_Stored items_

-=-=-=-=-

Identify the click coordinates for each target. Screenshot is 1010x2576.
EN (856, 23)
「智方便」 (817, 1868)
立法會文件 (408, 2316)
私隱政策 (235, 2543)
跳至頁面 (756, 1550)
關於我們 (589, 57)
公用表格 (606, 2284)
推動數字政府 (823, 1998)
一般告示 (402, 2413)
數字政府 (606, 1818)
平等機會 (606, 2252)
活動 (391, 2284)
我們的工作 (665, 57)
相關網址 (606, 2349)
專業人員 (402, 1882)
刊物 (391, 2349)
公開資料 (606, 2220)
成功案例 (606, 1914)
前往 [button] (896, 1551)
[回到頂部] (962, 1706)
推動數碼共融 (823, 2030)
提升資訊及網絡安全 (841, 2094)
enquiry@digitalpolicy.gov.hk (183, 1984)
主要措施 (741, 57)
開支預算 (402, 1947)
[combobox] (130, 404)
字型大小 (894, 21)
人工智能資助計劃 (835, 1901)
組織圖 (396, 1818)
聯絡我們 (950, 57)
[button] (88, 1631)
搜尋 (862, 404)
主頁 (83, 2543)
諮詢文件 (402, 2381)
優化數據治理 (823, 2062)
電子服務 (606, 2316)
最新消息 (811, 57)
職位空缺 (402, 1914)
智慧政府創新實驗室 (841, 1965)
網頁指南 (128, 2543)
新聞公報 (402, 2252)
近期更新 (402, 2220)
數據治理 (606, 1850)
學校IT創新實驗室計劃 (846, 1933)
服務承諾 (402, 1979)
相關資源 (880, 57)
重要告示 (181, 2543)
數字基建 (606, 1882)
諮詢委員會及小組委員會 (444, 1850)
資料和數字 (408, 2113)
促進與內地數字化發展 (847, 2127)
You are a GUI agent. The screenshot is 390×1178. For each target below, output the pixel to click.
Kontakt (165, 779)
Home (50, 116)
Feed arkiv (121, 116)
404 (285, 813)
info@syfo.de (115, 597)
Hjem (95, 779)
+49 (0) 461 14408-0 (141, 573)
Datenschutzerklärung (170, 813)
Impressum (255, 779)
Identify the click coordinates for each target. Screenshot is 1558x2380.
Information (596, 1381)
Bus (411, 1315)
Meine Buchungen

-=-=-=-=-

All of the entries above need to be reproduced verbatim.

_TASK SOLUTION_
Identify the click coordinates for each target. Screenshot is 1010x2576.
EN (856, 23)
「智方便」 (817, 1868)
立法會文件 (408, 2316)
私隱政策 (235, 2543)
跳至頁面 (756, 1550)
關於我們 (589, 57)
公用表格 (606, 2284)
推動數字政府 (823, 1998)
一般告示 (402, 2413)
數字政府 (606, 1818)
平等機會 (606, 2252)
活動 (391, 2284)
我們的工作 (665, 57)
相關網址 (606, 2349)
專業人員 (402, 1882)
刊物 (391, 2349)
公開資料 (606, 2220)
成功案例 (606, 1914)
前往 [button] (896, 1551)
[回到頂部] (962, 1706)
推動數碼共融 (823, 2030)
提升資訊及網絡安全 (841, 2094)
enquiry@digitalpolicy.gov.hk (183, 1984)
主要措施 (741, 57)
開支預算 (402, 1947)
[combobox] (130, 404)
字型大小 (894, 21)
人工智能資助計劃 (835, 1901)
組織圖 (396, 1818)
聯絡我們 (950, 57)
[button] (88, 1631)
搜尋 (862, 404)
主頁 (83, 2543)
諮詢文件 (402, 2381)
優化數據治理 (823, 2062)
電子服務 (606, 2316)
最新消息 (811, 57)
職位空缺 (402, 1914)
智慧政府創新實驗室 (841, 1965)
網頁指南 (128, 2543)
新聞公報 (402, 2252)
近期更新 (402, 2220)
數據治理 (606, 1850)
學校IT創新實驗室計劃 (846, 1933)
服務承諾 (402, 1979)
相關資源 (880, 57)
重要告示 (181, 2543)
數字基建 (606, 1882)
諮詢委員會及小組委員會 (444, 1850)
資料和數字 (408, 2113)
促進與內地數字化發展 (847, 2127)
You are a GUI agent. The screenshot is 390×1178. For each target below, output the pixel to click.
Kontakt (165, 779)
Home (50, 116)
Feed arkiv (121, 116)
404 (285, 813)
info@syfo.de (115, 597)
Hjem (95, 779)
+49 (0) 461 14408-0 (141, 573)
Datenschutzerklärung (170, 813)
Impressum (255, 779)
Identify the click coordinates for each target. Screenshot is 1558x2380.
Information (596, 1381)
Bus (411, 1315)
Meine Buchungen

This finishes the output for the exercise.